Alain, qui est administrateur de systèmes informatiques à l’Université de Montréal, achète L’Itinéraire à Hamed depuis trois ans. Le client et son camelot sont venus échanger dans les locaux du groupe communautaire.

Leur rencontre

Hamed : Au début, Alain m’achetait L’Itinéraire dans l’anonymat. Il me donnait souvent 10 $ ou 20 $. Je me disais qu’il devait être sacrément gentil, mais on ne s’était pas présentés et on n’échangeait pas plus que ça.

Alain : Je le trouvais rigolo, il amenait un peu de soleil dans ma vie. Après avoir discuté un peu, on a dîné quelques fois ensemble. On a fait connaissance, on a parlé de nos vies respectives. J’ai apprécié Hamed parce qu’il m’a vraiment soutenu et parce qu’il a été de très bon conseil. Il a comme un sixième sens : il voit à travers les gens. Du premier coup d’œil, il comprend la personne. Souvent j’arrive, il me regarde, j’essaie de lui sourire, mais il voit qu’il y a quelque chose qui ne va pas. Il n’y a pas beaucoup de gens dans ma vie qui ont réussi à me percer aussi facilement.
La bonne humeur d’Hamed.

Alain : Quand je sors du métro et que je monte l’escalier, je l’entends au loin et je sais qu’il est là. Et déjà, je souris. Il amène le soleil à mes fins de journées stressantes. Il danse, il chante, il slamme, il fait de tout.

Hamed : Avant de sortir de chez moi, j’essaye de me mettre de super bonne humeur, je médite pour me débarrasser des idées négatives, pour mieux me contrôler. Peu importe ce que tu es, le secret pour convaincre les gens, c’est d’essayer de les faire rire. Quand tu arrives à leur faire décrocher un sourire, c’est gagné. Et le lendemain, ils reviennent te voir.

La mission de L’Itinéraire

Alain : Hamed n’a pas eu beaucoup besoin de m’expliquer ce qu’est L’Itinéraire. J’ai des frères religieux, mais j’ai aussi un jeune frère itinérant, avec qui je n’ai malheureusement plus de contacts. Je comprends très bien que des gens puissent se retrouver dans la difficulté, ça me touche beaucoup. Je ne peux pas aider mon frère, ça me pousse à soutenir des personnes comme Hamed.

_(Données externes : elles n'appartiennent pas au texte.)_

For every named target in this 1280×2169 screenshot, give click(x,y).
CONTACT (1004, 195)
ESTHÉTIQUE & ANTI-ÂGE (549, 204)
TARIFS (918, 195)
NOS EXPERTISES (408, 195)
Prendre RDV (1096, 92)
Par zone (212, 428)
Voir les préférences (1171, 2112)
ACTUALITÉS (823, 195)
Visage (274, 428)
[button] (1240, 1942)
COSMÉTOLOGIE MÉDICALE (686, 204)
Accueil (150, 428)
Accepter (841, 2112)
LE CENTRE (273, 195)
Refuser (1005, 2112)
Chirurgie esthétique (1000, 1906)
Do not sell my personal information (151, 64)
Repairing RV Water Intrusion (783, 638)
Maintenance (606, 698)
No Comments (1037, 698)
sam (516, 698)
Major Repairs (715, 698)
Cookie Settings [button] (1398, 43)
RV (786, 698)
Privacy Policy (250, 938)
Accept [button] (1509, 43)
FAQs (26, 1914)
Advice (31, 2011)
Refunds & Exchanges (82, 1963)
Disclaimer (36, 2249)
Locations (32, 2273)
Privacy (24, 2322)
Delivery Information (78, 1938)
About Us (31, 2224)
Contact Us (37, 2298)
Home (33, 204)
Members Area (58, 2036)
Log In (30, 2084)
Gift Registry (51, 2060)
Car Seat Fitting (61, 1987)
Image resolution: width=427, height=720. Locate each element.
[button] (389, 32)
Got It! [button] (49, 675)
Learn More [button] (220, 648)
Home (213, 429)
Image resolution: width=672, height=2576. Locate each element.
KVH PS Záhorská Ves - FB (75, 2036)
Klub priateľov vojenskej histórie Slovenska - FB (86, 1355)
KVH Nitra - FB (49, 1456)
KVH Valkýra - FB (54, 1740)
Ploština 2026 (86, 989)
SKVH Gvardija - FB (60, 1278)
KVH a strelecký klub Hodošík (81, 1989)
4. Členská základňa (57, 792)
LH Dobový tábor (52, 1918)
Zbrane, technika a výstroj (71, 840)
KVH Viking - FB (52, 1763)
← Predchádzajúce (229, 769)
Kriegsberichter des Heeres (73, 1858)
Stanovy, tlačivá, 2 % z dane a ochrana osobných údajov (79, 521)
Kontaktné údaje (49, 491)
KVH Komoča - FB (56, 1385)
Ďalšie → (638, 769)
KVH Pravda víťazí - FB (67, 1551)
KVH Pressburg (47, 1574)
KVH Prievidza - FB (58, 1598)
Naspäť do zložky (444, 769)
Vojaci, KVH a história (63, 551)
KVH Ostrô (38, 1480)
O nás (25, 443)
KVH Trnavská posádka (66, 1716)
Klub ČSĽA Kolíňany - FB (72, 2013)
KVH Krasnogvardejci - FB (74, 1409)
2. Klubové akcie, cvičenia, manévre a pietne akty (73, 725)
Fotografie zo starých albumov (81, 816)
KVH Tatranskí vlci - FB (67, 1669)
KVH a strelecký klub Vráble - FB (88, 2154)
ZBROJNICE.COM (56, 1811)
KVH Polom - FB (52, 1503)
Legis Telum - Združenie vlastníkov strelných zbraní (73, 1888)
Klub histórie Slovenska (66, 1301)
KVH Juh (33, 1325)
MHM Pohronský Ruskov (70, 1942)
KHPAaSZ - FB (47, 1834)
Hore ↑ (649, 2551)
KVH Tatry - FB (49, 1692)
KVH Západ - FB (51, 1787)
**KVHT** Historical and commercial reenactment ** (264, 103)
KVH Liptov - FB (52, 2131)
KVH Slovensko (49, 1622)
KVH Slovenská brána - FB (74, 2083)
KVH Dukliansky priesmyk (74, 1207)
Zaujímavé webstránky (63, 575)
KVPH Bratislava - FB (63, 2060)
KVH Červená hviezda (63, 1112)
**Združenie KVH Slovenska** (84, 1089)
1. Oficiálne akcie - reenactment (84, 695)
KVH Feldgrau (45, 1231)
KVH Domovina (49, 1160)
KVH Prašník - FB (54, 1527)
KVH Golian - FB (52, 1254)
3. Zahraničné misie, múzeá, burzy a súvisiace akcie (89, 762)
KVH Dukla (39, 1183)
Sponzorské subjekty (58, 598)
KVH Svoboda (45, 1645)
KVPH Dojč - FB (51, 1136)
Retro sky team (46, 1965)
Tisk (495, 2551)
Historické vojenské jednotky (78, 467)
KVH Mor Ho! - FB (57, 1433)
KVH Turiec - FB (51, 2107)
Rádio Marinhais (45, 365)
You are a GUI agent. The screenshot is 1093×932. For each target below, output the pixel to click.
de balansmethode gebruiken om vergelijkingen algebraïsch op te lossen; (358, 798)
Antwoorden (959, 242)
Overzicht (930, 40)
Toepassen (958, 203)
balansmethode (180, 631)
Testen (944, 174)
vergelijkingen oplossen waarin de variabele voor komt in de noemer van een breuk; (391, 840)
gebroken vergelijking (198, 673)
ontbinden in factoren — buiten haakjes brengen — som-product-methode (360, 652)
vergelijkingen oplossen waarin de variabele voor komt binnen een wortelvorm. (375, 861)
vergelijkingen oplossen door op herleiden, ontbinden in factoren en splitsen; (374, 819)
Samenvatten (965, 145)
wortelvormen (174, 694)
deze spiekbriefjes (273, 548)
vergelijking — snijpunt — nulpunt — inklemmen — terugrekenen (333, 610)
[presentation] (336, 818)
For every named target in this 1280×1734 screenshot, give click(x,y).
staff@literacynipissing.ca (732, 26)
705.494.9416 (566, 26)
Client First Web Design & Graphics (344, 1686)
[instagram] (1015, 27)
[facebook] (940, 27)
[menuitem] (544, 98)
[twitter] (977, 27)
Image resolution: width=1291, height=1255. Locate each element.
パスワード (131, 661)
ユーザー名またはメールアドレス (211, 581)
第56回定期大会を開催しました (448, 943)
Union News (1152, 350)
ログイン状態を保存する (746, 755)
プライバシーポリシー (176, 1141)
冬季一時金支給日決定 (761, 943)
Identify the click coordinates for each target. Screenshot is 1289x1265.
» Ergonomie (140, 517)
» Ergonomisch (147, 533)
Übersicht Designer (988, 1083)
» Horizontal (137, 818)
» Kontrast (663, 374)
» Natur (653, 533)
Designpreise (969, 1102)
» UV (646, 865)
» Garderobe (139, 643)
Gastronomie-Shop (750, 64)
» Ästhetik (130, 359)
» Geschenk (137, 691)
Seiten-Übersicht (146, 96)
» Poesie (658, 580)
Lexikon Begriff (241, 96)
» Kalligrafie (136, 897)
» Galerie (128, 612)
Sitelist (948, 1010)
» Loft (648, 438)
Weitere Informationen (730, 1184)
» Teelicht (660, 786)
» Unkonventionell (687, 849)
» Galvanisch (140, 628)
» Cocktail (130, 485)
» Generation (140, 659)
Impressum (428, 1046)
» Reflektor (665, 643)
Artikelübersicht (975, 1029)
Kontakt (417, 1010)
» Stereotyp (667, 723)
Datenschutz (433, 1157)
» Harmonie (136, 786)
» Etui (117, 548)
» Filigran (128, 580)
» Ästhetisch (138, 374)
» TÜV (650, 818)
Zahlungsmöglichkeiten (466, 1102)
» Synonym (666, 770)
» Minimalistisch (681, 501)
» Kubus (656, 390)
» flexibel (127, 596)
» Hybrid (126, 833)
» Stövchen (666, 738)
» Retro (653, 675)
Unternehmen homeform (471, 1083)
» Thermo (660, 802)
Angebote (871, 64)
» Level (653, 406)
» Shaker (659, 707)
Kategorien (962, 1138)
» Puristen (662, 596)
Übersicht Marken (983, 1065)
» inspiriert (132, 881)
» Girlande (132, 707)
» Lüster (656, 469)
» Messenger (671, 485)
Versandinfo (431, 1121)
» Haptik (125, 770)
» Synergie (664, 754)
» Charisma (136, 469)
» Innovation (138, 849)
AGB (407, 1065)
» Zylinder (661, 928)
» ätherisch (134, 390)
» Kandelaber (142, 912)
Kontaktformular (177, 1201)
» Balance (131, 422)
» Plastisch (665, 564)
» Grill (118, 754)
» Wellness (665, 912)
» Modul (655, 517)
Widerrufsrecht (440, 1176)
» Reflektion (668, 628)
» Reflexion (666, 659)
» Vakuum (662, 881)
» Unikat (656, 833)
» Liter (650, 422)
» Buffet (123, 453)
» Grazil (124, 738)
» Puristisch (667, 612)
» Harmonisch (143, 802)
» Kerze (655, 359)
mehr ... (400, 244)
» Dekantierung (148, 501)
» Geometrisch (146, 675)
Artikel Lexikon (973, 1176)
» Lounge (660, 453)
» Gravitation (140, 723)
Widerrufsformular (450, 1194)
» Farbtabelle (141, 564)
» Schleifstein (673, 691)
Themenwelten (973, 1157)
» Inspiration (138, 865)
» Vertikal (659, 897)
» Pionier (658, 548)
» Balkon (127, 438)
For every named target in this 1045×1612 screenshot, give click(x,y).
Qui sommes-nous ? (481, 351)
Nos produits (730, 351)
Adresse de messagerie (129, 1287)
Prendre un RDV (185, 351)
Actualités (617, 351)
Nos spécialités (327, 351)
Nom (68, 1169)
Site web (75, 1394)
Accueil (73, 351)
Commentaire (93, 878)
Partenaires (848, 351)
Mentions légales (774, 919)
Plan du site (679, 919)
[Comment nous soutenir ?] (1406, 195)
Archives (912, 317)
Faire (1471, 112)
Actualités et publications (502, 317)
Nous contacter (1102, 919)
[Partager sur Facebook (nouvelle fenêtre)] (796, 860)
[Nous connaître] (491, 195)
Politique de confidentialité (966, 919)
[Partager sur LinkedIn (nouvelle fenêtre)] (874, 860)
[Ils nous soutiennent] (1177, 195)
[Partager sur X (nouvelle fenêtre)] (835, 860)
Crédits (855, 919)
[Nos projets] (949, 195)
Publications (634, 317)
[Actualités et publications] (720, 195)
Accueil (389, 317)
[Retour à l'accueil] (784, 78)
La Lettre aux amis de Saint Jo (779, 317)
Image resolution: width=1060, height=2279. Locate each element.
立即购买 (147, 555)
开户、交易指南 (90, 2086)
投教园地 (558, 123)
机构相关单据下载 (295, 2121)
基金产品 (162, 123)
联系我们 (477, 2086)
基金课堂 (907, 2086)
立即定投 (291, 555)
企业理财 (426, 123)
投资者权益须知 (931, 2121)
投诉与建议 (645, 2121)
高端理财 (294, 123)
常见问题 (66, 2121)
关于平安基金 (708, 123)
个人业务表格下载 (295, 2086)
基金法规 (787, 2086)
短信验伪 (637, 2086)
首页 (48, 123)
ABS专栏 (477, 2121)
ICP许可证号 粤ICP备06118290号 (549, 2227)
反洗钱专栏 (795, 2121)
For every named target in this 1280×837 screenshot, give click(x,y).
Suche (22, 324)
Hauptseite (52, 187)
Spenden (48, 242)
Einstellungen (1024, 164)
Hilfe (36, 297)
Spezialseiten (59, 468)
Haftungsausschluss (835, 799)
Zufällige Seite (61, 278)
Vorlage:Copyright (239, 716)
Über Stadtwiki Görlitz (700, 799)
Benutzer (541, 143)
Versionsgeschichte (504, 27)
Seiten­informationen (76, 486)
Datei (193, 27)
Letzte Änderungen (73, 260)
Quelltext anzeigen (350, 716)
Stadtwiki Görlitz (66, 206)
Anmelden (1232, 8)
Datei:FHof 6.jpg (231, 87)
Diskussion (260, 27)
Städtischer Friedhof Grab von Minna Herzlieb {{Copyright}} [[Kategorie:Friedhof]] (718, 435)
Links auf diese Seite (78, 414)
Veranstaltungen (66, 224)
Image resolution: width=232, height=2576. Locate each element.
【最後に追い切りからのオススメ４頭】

Hamed : J’explique aux gens que L’Itinéraire est un bon moyen d’éradiquer la pauvreté et d’apporter plus de sécurité. Les itinérants sont des gens qui n’ont pas d’espoir, ils n’ont pas d’autre choix que de faire n’importe quoi, c’est pour ça que certains tombent dans la drogue et deviennent parfois dangereux pour la société. L’Itinéraire permet de sensibiliser le public et d’aider directement des personnes par la vente du magazine.

Le magazine

Alain : Je l’avais déjà acheté par curiosité sans vraiment savoir ce que c’était. Mais c’est quand j’ai rencontré Hamed que j’ai commencé à acheter le magazine de façon régulière. J’aime sa diversité. Ce ne sont jamais les mêmes genres d’histoires. J’aime être surpris par certains témoignages, j’aime aussi les entrevues avec des artistes. C’est intéressant d’avoir leur point de vue sur l’itinérance et les problèmes de société. J’ai remarqué qu’il y avait beaucoup de très bons articles écrits par les camelots. J’aime aussi les pages plus légères, comme les mots croisés ou la bande dessinée.

Hamed : La vente du magazine nous permet de gagner notre vie, mais il n’y a pas que ça. Moi je le fais plus pour les autres. Je travaille pour les itinérants, pour aider le magazine à diffuser son message, et aussi pour donner le sourire aux clients. On a tous des soucis, on a tous des jours où on est en forme et des jours où on est plus déprimés. Moi, je fais le maximum pour transmettre ma joie de vivre.